A literal value can be expressed in several ways:
- four hex digits preceded by a dollar sign, e.g. $23AB. This represents an unsigned 16-bit value.
- two hex digits preceded by a dollar sign, e.g. $4D. This is used to express an 8-bit unsigned value which can be loaded into a register.
- a single ASCII character surrounded by single quotes, e.g. 'F'. There is support for '\n', '\t' and '\r'.
- a previously defined label name. The value of the label is substitued for its name.
- an indexed address of the format "$XX00,B" where XX are two hex digits. The other two hex digits must be zero characters.
The assembler supports the "." syntax as a label that means "the current address". A common instruction to wait until there is input available on the UART is:
JIU . # Jump to this instruction if input unavailable
The assembler supports the "label,A" and "label,B" syntax. This uses the top byte of the label as a base, and indexes at this base with the given register. Note: the bottom byte of the label is treated as zero! Note: not all instructions support indexing; read the file opcodes to determine which instructions support indexing.
The assembler also supports the "label+num" and "label-num" syntax. This adds or subtracts a constant decimal value from the label's value.
The assembler defines some other pseudo-instructions (one so far):
Pseudoinstruction | Meaning |
---|---|
EQU | give a value to a label |
ORG | set the address of the next input line to a specific value |
STR | Define a NUL-terminated string in memory |
LHA | Load the high byte of an address or label into A |
LHB | Load the high byte of an address or label into B |
PAG | Set the next address so it will on a 256-byte page alignment |
Here are some examples of their use:
fred: EQU $9000 # Fred is a byte stored at $9000
ORG $4002 # Move down to middle ROM
mystr: STR "abcdefg" # Store a string at $4002 onwards
PAG
STR "xyz" # Store a string at $4100 onwards
ORG $0000 # Back to the start of ROM
LHA mystr # Load $40 into A
LCB mystr # Load $02 into B
The assembler runs the input file through the C pre-processor before it is assembled.
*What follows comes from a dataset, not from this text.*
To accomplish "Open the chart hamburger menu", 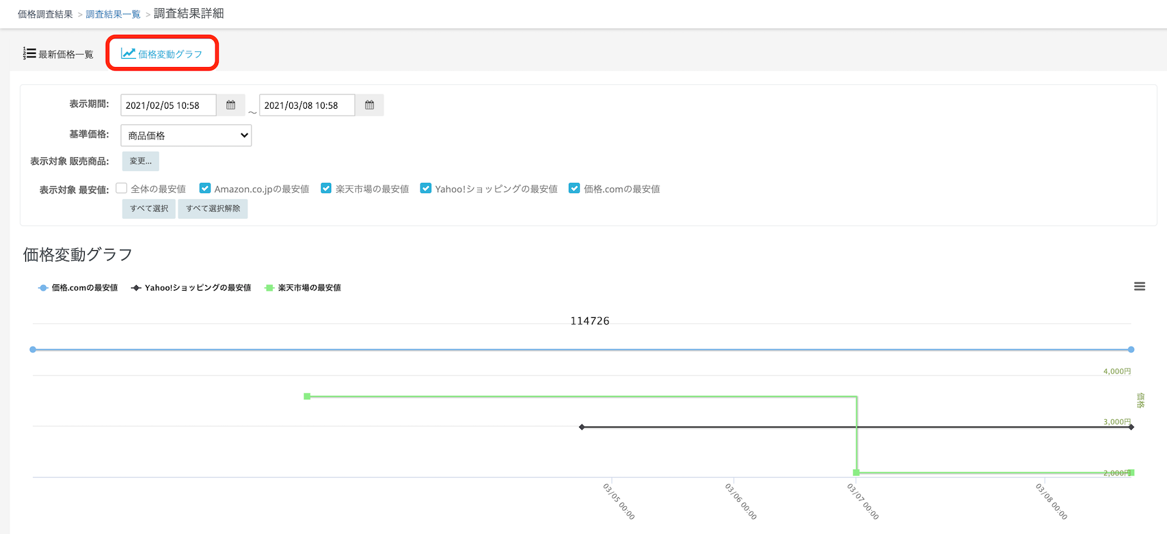I will tap(1139, 286).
This allows you to #include other files amd also create macros. Here are some useful macros:
#define getc(x) JIU .; INA; STO A x
#define JOUT(x) JOU .; OUT x
#define JINA JIU .; INA
getc(fred) reads a character from the UART and stores it in fred. JOUT('A') waits for the UART to be ready, then outputs an 'A'. JINA reads a character from the UART into the A register.
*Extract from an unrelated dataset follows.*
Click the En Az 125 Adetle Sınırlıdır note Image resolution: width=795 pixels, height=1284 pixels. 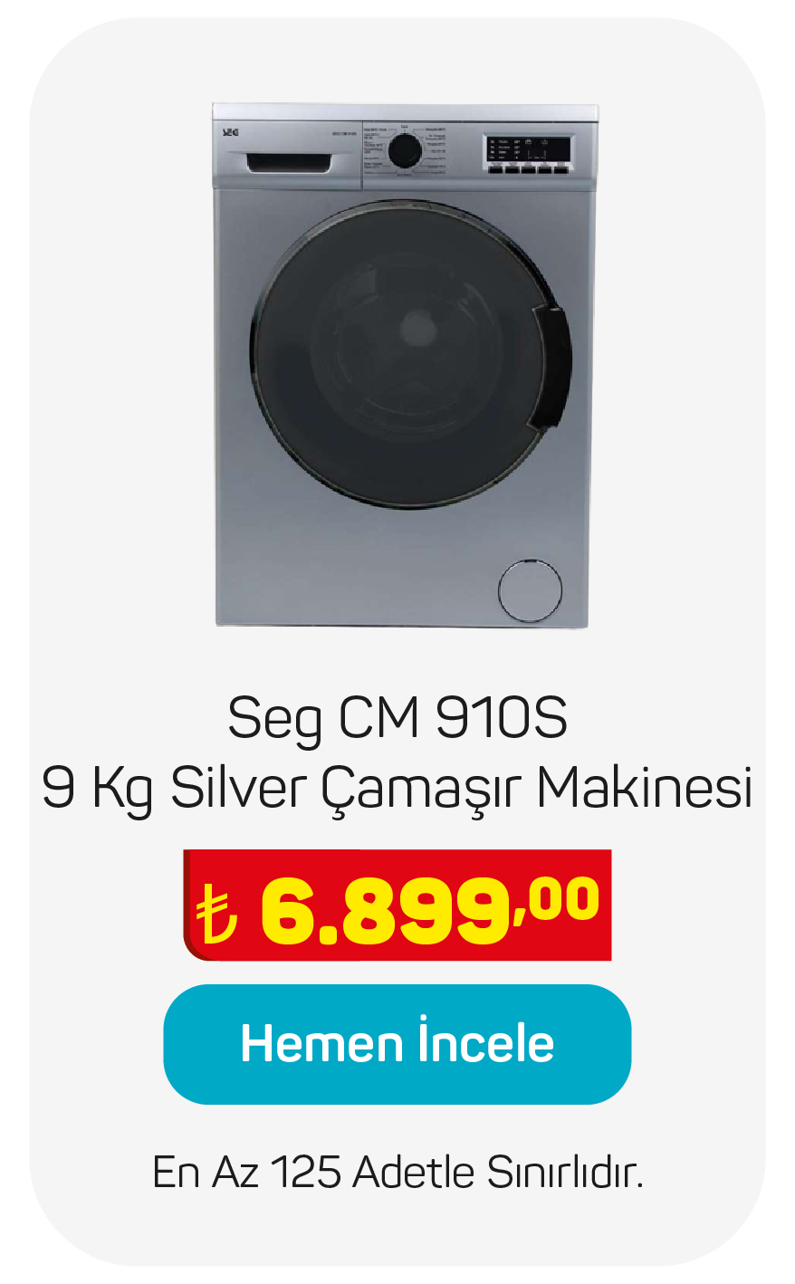point(398,1172)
Here is at least one example program to help you visualise the CSCvon8 assembly syntax. Note that the csim and Verilog CSCvon8 simulators will stop when a jump instruction jumps to location $FFFF.
# Fifth program. Store ASCII characters
# in an array in memory, read them back,
# and print them.
#
LCA $7F # We end when we reach 0x7F
LCB $20 # Start with a space
1: STO B $9000,B # Store B in $9000+B
LDB B+1 # Increment B
JNE 1b # Loop back until we get to 0x7F
LCB $20 # Start with a space
2: LDA $9000,B # Load the stored value back in
JNE nl # Stop when we get something we didn't store
OUT A # Print it out
JOU . # Loop waiting for it to print
LDB B+1 # Increment B
JMP 2b
nl: LCA $0A
OUT A # Print a newline
L2: JOU L2 # Loop waiting for it to print
end: JMP $FFFF # and stop